In review, we would anticipate CJD pathology but 4 of the patients also have AB deposits, another two patients have small focal AB deposits, and one had a small amount. Three of the four patients with substantial amyloidosis also had cerebral amyloid angiopathy (CAA), a condition marked by damage to brain vessels that can trigger bleeding or strokes. Genetic testing confirmed that none of the eight people contained mutations in any of 16 genes associated with early onset AD, CAA, or other neurodegenerative diseases, and none carried the ApoE4 allele.
While there is no suggestion that Alzheimer’s disease is a contagious disease and no supportive evidence from epidemiological studies that Alzheimer’s disease is transmissible, notably by blood transfusion, our findings should prompt consideration of whether other known iatrogenic routes of prion transmission, including surgical instruments and blood products, may also be relevant to Ab and other proteopathic seeds seen in neurodegenerative diseases. Ab seeds are known, like prions, to adhere to metal surfaces and to resist formaldehyde inactivation and conventional hospital sterilisation.
You can see how the article created a bit of a news bump and hysteria in some less medical or scientifically inclined news agencies.
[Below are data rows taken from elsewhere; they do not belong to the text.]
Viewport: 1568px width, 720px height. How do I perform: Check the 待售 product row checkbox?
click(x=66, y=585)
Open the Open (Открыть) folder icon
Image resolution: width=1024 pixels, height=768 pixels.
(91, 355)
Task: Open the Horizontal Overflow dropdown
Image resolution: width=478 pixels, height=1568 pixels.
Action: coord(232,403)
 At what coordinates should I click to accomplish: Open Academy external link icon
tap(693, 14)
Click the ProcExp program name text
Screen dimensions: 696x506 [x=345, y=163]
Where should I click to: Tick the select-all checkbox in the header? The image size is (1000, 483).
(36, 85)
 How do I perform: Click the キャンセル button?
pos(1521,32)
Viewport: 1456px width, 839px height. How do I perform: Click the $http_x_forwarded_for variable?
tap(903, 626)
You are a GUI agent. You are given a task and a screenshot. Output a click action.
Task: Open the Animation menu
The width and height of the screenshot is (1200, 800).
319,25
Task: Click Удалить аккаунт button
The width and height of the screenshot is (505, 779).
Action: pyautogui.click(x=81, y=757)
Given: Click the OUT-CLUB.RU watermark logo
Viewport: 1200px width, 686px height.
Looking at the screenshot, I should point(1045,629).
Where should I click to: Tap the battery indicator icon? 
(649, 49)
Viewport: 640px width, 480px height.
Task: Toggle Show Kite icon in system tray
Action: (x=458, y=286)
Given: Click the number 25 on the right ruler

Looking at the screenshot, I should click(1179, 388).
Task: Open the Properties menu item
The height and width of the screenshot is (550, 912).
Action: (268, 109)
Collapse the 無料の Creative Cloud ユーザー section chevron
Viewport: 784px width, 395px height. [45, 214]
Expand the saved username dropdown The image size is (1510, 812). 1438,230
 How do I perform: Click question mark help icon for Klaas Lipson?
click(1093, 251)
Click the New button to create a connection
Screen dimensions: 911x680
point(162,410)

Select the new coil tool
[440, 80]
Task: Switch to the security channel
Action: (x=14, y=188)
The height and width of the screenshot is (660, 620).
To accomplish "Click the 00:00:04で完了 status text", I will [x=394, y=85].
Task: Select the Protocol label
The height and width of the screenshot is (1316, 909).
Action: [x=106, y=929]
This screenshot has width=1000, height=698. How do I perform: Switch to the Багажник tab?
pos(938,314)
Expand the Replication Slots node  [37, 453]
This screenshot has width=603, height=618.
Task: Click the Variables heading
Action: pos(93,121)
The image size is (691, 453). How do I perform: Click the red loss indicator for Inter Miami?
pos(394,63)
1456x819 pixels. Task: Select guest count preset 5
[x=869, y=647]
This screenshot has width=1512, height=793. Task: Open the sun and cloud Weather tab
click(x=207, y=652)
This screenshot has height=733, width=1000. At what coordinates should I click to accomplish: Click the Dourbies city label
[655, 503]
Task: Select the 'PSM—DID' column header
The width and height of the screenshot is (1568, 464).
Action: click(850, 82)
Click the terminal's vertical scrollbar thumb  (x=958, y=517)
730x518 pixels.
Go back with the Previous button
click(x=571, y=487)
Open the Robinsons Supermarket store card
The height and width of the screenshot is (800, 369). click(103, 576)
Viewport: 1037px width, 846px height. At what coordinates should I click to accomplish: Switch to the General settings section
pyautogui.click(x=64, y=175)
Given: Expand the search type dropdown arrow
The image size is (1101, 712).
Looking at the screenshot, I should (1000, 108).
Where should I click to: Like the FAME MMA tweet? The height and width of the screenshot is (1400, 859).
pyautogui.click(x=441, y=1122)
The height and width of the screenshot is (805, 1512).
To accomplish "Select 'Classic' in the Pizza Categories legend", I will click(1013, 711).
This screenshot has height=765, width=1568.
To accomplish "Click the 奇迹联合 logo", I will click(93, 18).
There is no way to determine if these people would have developed Alzheimer’s disease. The protein was observed in seven of the eight brains examined.
The findings are fascinating but the sample size is way too small to draw any conclusions.
Other hallmarks of Alzheimer’s disease, such as tau protein, were not discovered in any cases. Beta-amyloid protein deposits occur in the brain as a part of aging and are not an indicative precursor for dementia or Alzheimer's disease.
We read about health literacy and initiatives to improve the understanding of complicated language reserved for discussing medicine. Patients are becoming shared-decision makers and we need to foster and clarify dialogue to improve the translation of research findings, health policy, medical education, and healthcare.
Health literacy measures the ability to comprehend, evaluate, and negotiate the data to make informed healthcare decisions. Although we tend to think of health literacy as central to societal concerns, numeracy crosses both professional and patient populations. For example, peer-reviewed clinical research often discusses risk-benefit analyses without the clarification that “risk” is defined as both benefits and harms. How do we calculate the harms of treatment to arrive at an informed clinical decision central to the patient’s best interests, values, and wishes?
How does numeracy influence standard care? What does the data show us about screening healthy individuals upstream from actual medical necessity? What do the “results” in technical medical literature really tell us? Is the message scrambled by the media? We can’t consistently blame the pharmaceutical industry. They don’t write the prescriptions—doctors do. Let’s improve numeracy in medicine.